:: What is being asked ::
Starting at the top of the records below and ending with the line that contains "Given: Click the private tag on 799 kcal card", print each line exactly as written, skipping the pictures.

:: Data for this task ::
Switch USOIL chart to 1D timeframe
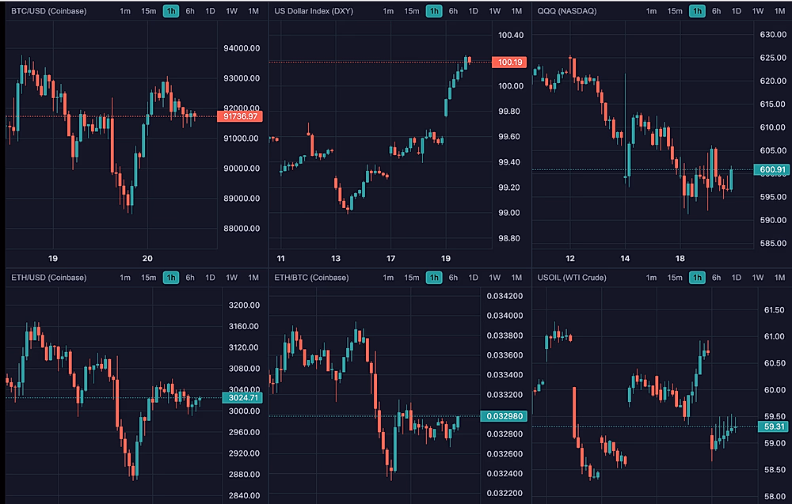This screenshot has height=504, width=792. [x=736, y=278]
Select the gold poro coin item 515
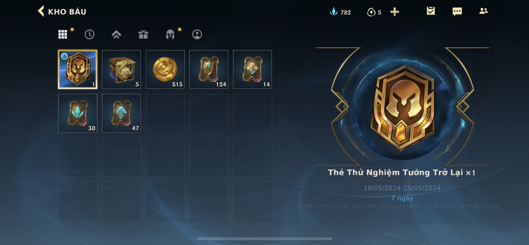This screenshot has height=245, width=529. tap(165, 69)
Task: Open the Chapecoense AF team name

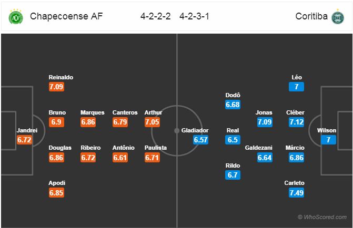Action: point(66,16)
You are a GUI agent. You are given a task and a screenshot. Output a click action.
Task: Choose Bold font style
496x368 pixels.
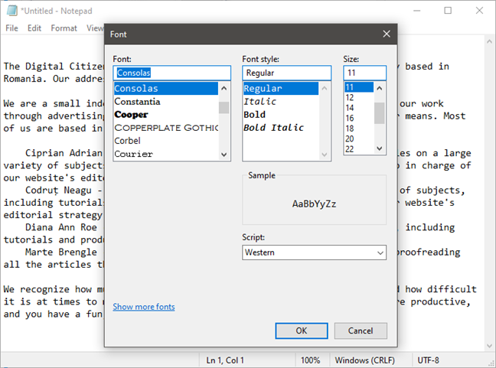pos(255,114)
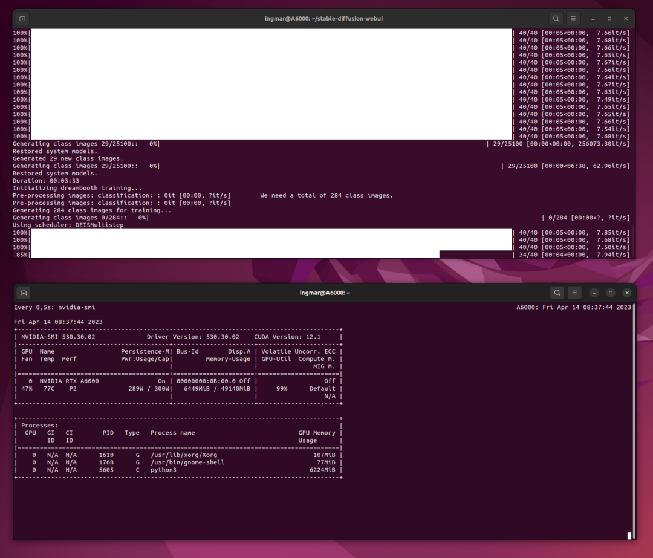Close the nvidia-smi terminal window
The width and height of the screenshot is (653, 558).
coord(627,293)
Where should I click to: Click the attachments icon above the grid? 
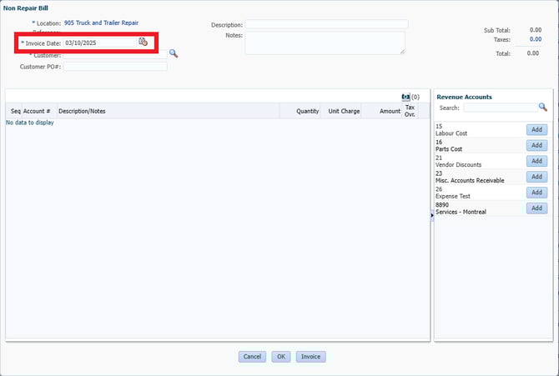[405, 97]
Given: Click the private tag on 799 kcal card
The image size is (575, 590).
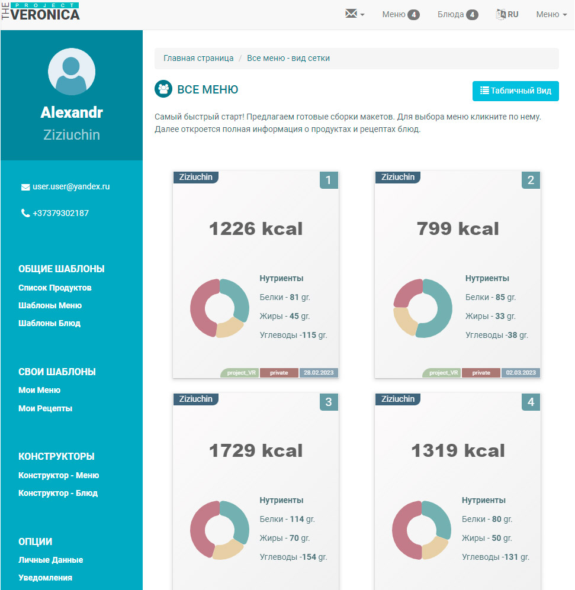Looking at the screenshot, I should [x=481, y=373].
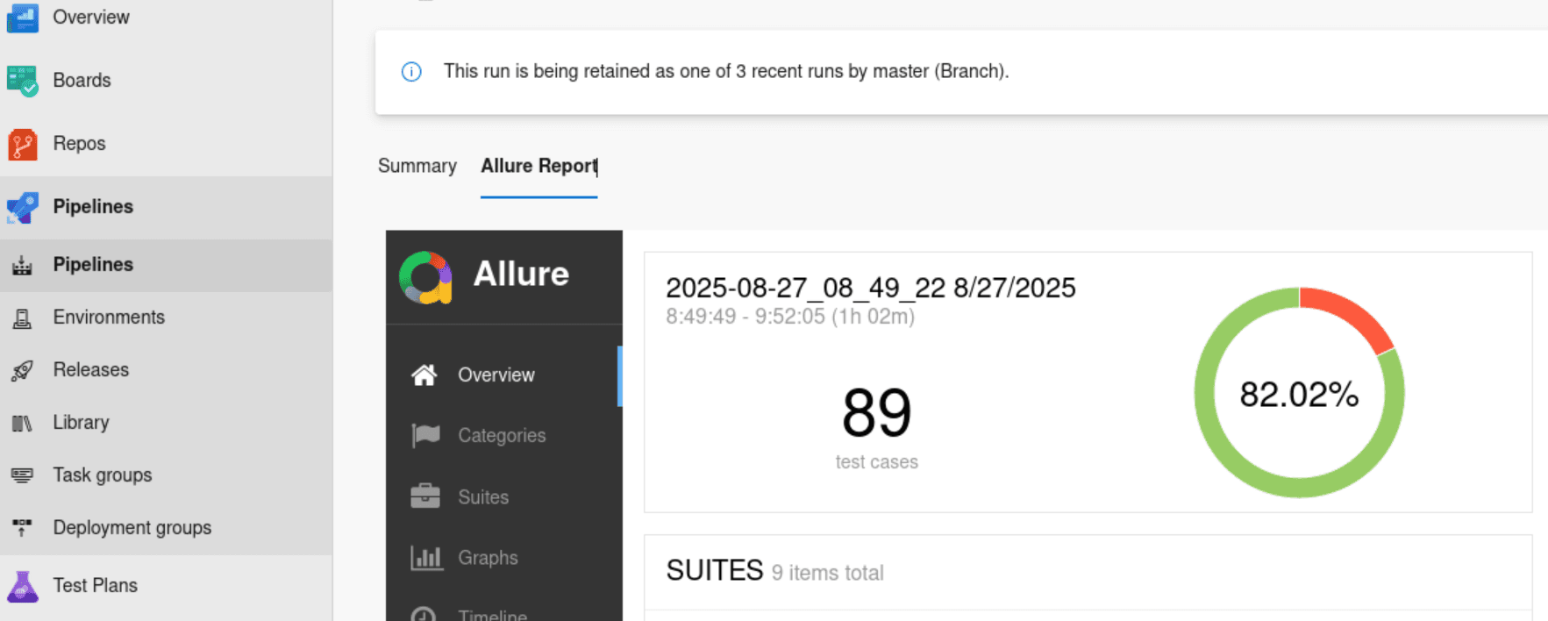Click the Repos icon
This screenshot has height=621, width=1548.
23,144
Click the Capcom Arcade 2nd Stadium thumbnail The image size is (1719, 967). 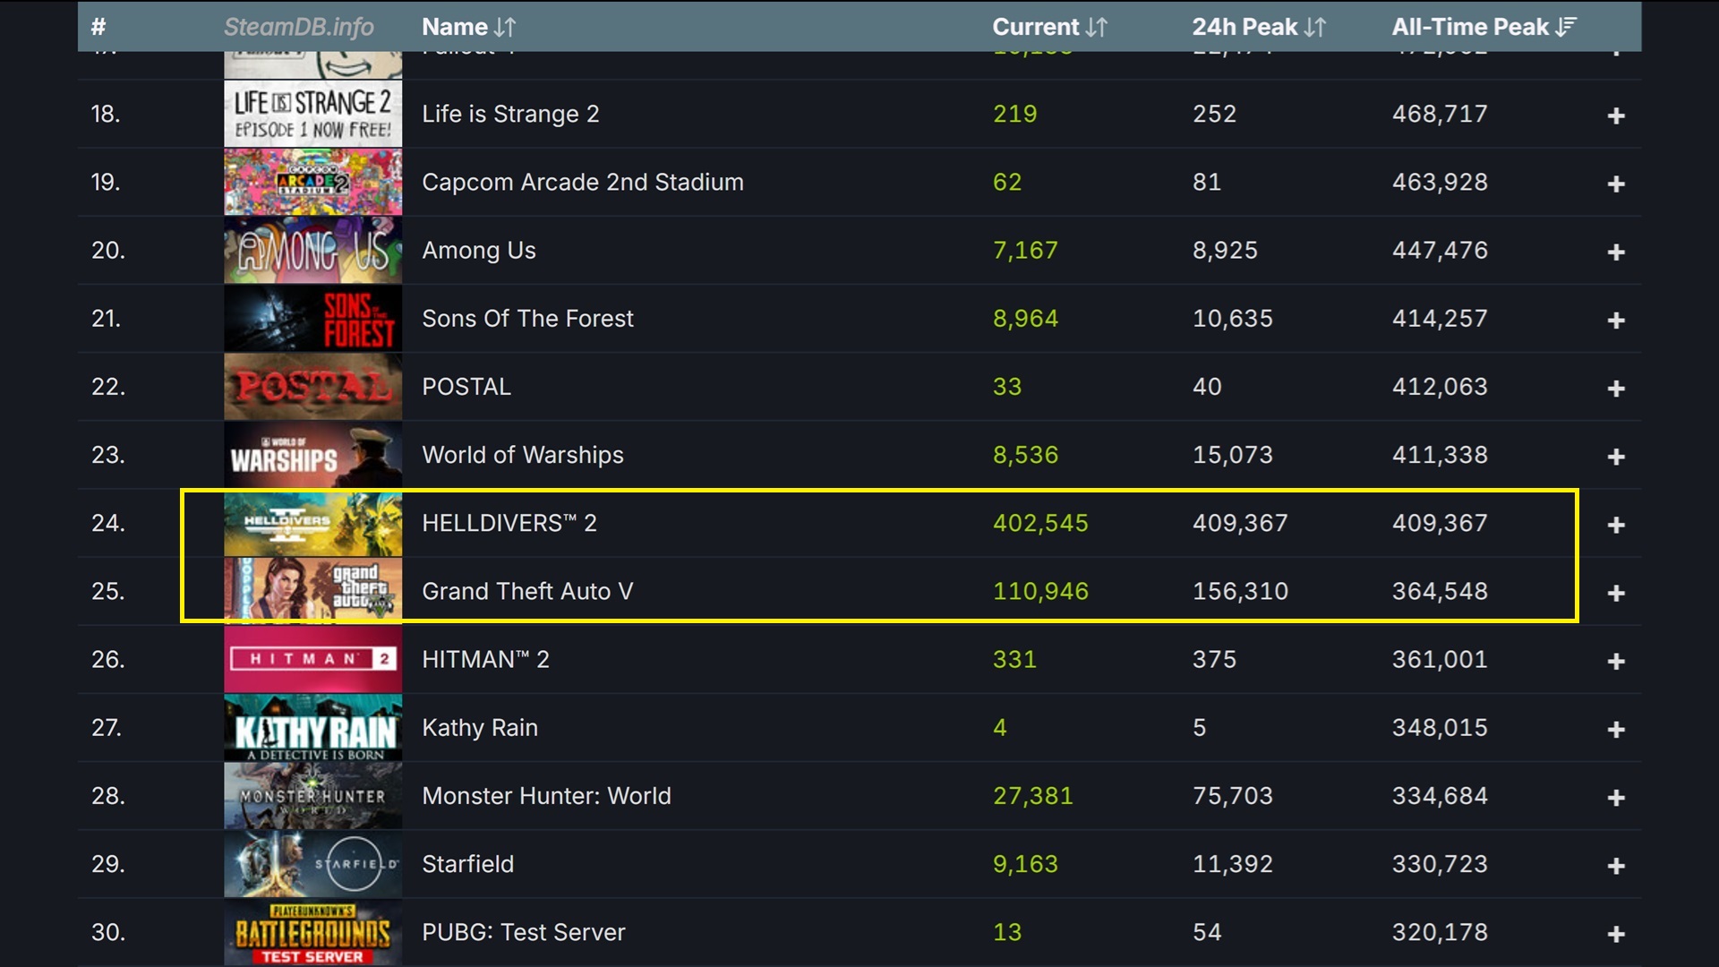312,182

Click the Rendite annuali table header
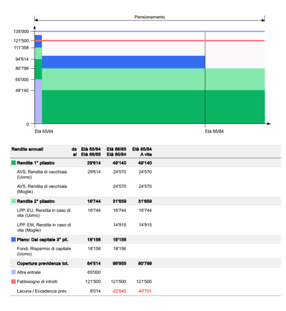(27, 149)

:: Output ::
Switch USOIL chart to 1D timeframe
This screenshot has height=504, width=792. [x=736, y=278]
Select the gold poro coin item 515
This screenshot has height=245, width=529. tap(165, 69)
Task: Open the Chapecoense AF team name

Action: point(66,16)
You are a GUI agent. You are given a task and a screenshot. Output a click action.
Task: Choose Bold font style
496x368 pixels.
pos(255,114)
Close the nvidia-smi terminal window
The width and height of the screenshot is (653, 558).
coord(627,293)
Where should I click to: Click the attachments icon above the grid? 
[405, 97]
Given: Click the private tag on 799 kcal card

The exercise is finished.